Babe grunted with amusement. “Caleb, you really should get more involved. I mean, how long can you stay in the movies? Getting punched, shot and falling off horses? You need a contingency plan.” He stopped, looked down at me and threw up his hands. “I’m sorry. Who am I to talk to you this way? You’ve been making your own living for thirty years now and here I am treating you like a child.”

I stood up and gave him a gentle pat on the shoulder. “You’re a big brother looking out for his younger brother, that’s all. By the way, I really don’t get shot or punched and I fall off horses intentionally. You know that, right?”

I put my drink on the table and looked toward the kitchen. “Enough business talk for now. When the hell do we sit down for dinner?”

After a meal fit for my homecoming, I left Babe and took a tray of food up to my mother. I found her light was on and she was sitting up alert and smiling. “Thin,” she managed to say. “You look so thin, my boy!”

I leaned over and kissed her on the cheek. The room smelled of fresh flowers and rubbing alcohol. I was surprised by my mother’s healthy good looks. “You look beautiful, Mom, I mean it. Like you just came in off a long ride through the meadow.”

She blushed. “No rides for a while, I’m afraid, but aren’t you sweet for saying so. Now give the old gal a hug!”

I tried not to squeeze too hard; my mother felt like a bundle of sticks wrapped in cloth. I sat beside her on the bed and we fell into easy conversation. She asked me about the movie business, about my ex-wife and the grandson she never gets to see.

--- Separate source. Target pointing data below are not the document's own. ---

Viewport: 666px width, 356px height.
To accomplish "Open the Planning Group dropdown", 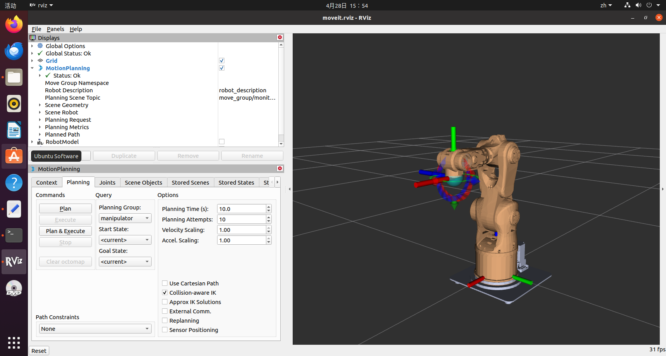I will click(125, 218).
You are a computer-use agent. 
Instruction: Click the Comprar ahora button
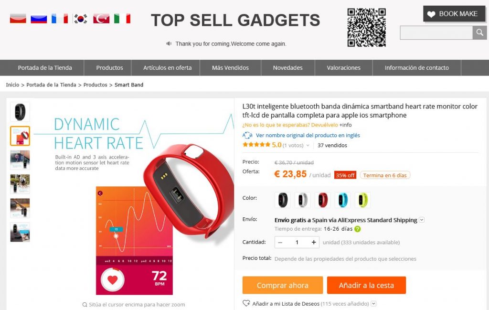283,285
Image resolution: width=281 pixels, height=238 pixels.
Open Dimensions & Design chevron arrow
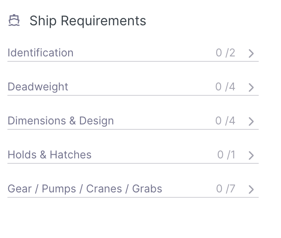251,121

Marie had been a starlet working at MGM and we had what you might call a whirlwind relationship followed by a quick wedding in Reno. Then disillusionment; no parties, no mansion, no easy life by the poolside. Marie took three years of that type of life before she packed up the boy. I’m still not sure how glamorous it is to be married to a biologist.

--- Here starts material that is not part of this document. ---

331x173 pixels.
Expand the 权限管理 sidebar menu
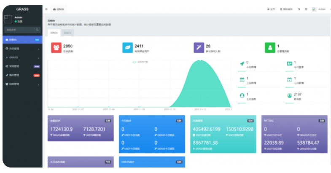(21, 84)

“We need some young Wyatts around. Now, please pass the tray. Believe it or not, I’m starving. But you can keep me company and regale me with tales of Hollywood.”

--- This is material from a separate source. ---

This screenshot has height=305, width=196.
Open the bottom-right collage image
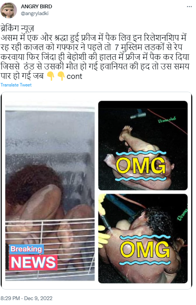[143, 239]
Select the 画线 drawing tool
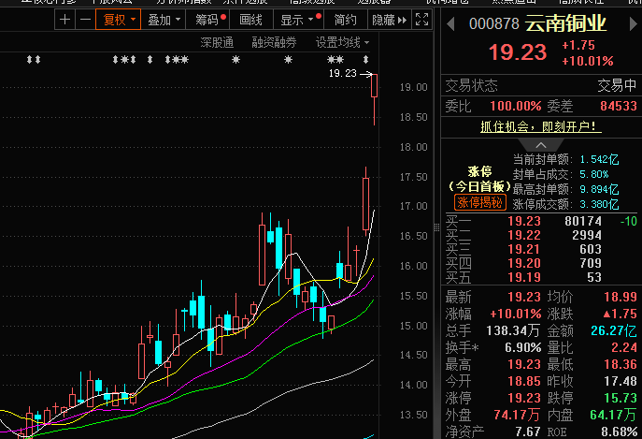 coord(250,20)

My mother fell asleep after my stories about the great Douglas Fairbanks; I told her he always reminded me of my father but she said no, Clark Gable. I brought the tray downstairs and saw Babe who beckoned me into the living room. He lowered his voice as we sat down on the sofa.

“There’s something you need to know…”

“What? About mom?”

Babe shook his head. “No.”

“Come on, Babe, what’s the big secret?”

“The U.S. Congress will be meeting in a few weeks; a Senate investigation committee has been formed about the creation of the atom bomb during the war.”

“And?”

“And have you forgotten about the little band of commandos you were with in ‘39?”

A bad taste made its way from the back of my throat to my stomach. “Wasn’t our wartime mission classified?”

“Yes, but it wasn’t our wartime was it? The U.S. was still two years away from entry. Did you forget who you got out of Austria? What his profession was?”

“Of course, Dr. Belson, he was a physicist. So?”

“So anything that ties into the Manhattan Project up to and including the new hydrogen bomb is being probed by the Senate, with possible hearings in the House.”

This made no sense to me. I poured two glasses of straight scotch and handed him a glass. “Who’s pushing this?” I asked.

“Senator Luther Hodge, from–” He looked genuinely confused. “Hell, I’m not sure where he’s from. One of those square states, I think. Who cares, the point is he’s been able to get the President excited about it.”

We sat there quietly for some time and pondered the gravity of the situation. I finally said, “Who told you?”

“Bill Donovan. He’s expecting a subpoena. He told me he will try his best to keep the rest of us out of it.”

“Again, wasn’t this a covert operation in the interest of national defense or some such nonsense?”

“Well, I heard that’s all going to be de-classified, in the name of national security.”

I laughed. “Relax, Babe! We’ll finally be heroes when all this comes out. Hey, maybe they’ll make a movie out of it. And maybe I’ll play myself.”

“Are you enjoying this?”

“I’m starting to! Seriously, though, what can they do? It was war and the Nazis were the bad guys.”

Babe became conspiratorial again. He said in a low voice, “It’s not the hearings I’m worried about, it’s the witnesses.” The hairs on my arm stood up and there was a cold feeling in my stomach just from the look in my brother’s eyes. “Now, you’re familiar with the members of our gang of liberators, right?” I remembered them all.

1955 – Hollywood, California

The last person I ever expected to hear from again called me when I got back into town.

“Okay, first of all, who is this?”

“It’s Rita Lake.”

Now that unfamiliar voice had some meaning. “How are you?”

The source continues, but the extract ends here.